_Task requirements_:
Would you please transcribe, exactly as written, the lines of the entries below starting at the one that holds "Pale Ale (65, 432)" and ending at the one that holds "General (17, 1943)", both included?

Entries taken from a collection:
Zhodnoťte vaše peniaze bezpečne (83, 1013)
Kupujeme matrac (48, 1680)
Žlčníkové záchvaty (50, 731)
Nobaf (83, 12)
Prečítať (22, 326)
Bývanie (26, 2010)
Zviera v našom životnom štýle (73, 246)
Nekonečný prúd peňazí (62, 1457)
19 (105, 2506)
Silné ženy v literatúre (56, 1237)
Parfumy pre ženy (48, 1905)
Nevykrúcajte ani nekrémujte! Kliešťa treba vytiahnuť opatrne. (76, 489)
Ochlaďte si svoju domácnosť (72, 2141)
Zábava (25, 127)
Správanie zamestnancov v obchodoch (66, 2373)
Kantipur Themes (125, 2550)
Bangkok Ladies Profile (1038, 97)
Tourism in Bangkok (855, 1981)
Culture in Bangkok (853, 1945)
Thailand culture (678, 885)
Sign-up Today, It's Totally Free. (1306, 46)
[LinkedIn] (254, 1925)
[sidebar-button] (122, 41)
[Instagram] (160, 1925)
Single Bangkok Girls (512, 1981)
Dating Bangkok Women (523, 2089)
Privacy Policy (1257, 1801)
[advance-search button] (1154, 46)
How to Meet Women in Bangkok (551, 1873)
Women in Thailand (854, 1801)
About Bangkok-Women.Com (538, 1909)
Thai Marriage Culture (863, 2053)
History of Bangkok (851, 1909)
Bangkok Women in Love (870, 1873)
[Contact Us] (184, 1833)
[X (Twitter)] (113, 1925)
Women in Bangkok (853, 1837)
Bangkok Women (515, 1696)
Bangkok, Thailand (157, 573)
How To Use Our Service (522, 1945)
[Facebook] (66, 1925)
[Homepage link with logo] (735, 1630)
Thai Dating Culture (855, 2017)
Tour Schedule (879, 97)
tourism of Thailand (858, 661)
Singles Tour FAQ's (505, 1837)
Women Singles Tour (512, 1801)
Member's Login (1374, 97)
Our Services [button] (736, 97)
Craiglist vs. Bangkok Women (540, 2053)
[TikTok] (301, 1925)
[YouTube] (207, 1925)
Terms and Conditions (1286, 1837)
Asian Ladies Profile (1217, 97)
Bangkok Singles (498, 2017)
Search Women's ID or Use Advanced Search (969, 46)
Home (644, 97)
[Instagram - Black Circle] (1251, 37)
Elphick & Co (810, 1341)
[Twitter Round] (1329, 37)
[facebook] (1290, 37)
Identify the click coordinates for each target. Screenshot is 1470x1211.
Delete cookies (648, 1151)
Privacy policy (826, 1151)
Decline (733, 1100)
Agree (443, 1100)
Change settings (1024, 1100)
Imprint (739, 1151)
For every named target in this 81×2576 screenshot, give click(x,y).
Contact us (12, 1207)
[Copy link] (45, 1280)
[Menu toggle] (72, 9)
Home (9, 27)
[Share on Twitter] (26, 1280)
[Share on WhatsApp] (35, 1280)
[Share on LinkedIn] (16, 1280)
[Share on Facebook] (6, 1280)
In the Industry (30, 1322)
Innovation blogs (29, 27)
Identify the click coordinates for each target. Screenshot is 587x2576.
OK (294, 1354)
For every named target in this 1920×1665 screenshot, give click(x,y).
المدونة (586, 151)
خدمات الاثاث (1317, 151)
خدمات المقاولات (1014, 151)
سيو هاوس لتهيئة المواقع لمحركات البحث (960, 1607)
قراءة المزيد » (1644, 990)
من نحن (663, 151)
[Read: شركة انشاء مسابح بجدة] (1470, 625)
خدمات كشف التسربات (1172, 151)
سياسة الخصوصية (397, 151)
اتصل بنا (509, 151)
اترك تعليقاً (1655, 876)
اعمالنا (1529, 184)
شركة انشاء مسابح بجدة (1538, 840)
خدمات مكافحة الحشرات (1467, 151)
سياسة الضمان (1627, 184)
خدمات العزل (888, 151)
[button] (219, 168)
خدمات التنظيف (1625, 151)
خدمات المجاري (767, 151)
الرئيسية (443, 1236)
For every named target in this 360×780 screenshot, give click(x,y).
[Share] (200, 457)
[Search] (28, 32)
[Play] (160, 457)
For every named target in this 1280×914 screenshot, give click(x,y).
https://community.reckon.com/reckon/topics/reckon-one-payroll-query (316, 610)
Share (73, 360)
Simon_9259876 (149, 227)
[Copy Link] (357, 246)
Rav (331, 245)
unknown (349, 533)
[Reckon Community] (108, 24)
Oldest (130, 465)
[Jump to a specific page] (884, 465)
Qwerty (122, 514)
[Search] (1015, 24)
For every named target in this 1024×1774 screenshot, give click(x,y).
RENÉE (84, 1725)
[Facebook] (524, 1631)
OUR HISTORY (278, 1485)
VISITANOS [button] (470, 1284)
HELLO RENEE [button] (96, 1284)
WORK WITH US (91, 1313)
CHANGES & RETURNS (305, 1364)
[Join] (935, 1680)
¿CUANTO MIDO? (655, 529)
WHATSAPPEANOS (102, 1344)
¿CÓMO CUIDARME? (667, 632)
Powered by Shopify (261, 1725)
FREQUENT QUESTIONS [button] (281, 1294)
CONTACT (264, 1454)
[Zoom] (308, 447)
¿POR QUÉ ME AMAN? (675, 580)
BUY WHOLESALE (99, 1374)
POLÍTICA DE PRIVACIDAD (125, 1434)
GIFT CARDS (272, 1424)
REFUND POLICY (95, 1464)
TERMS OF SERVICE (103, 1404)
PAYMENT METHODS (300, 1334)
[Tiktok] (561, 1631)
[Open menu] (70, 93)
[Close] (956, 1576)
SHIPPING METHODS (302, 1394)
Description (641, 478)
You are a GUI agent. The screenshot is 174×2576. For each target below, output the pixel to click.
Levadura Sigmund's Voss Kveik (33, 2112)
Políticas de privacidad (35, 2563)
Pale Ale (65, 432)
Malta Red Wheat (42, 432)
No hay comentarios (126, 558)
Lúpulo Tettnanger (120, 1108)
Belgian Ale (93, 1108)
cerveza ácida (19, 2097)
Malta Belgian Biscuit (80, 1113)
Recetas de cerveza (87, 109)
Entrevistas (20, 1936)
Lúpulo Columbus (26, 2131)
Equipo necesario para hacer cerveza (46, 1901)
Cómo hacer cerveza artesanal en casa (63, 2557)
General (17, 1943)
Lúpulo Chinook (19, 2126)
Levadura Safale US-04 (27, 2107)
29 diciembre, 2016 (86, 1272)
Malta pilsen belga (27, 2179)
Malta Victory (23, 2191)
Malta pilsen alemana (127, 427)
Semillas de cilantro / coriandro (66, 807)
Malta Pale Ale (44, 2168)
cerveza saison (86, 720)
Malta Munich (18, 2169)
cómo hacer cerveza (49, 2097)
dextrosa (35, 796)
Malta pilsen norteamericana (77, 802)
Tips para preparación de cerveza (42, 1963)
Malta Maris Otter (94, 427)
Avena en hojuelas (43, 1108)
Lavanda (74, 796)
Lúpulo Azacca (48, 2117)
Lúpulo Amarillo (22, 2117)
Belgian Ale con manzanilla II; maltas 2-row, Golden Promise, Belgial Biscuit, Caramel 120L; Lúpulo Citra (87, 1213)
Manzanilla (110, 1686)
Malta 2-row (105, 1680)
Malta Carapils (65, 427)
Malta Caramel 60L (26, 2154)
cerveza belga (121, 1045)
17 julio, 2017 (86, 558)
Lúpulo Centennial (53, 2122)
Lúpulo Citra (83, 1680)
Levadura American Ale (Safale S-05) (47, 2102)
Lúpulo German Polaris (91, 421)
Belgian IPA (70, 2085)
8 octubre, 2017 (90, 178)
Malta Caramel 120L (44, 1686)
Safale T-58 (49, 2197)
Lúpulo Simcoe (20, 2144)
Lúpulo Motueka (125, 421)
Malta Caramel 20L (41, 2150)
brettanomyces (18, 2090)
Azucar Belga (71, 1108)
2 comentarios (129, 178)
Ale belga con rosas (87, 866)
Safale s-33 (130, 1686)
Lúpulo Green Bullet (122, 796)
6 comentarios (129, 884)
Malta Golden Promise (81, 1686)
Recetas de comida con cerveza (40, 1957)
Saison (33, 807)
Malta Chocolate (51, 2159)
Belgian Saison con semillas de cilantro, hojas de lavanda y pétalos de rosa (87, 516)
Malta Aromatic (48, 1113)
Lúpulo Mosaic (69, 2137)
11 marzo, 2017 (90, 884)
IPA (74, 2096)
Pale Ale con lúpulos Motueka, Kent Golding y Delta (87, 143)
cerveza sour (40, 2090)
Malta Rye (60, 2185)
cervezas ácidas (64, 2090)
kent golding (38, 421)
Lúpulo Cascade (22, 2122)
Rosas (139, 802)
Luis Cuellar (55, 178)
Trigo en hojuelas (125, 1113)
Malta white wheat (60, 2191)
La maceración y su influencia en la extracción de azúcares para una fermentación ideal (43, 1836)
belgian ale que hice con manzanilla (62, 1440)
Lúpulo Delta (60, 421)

_Your response_:
Pale Ale (65, 432)
Malta Red Wheat (42, 432)
No hay comentarios (126, 558)
Lúpulo Tettnanger (120, 1108)
Belgian Ale (93, 1108)
cerveza ácida (19, 2097)
Malta Belgian Biscuit (80, 1113)
Recetas de cerveza (87, 109)
Entrevistas (20, 1936)
Lúpulo Columbus (26, 2131)
Equipo necesario para hacer cerveza (46, 1901)
Cómo hacer cerveza artesanal en casa (63, 2557)
General (17, 1943)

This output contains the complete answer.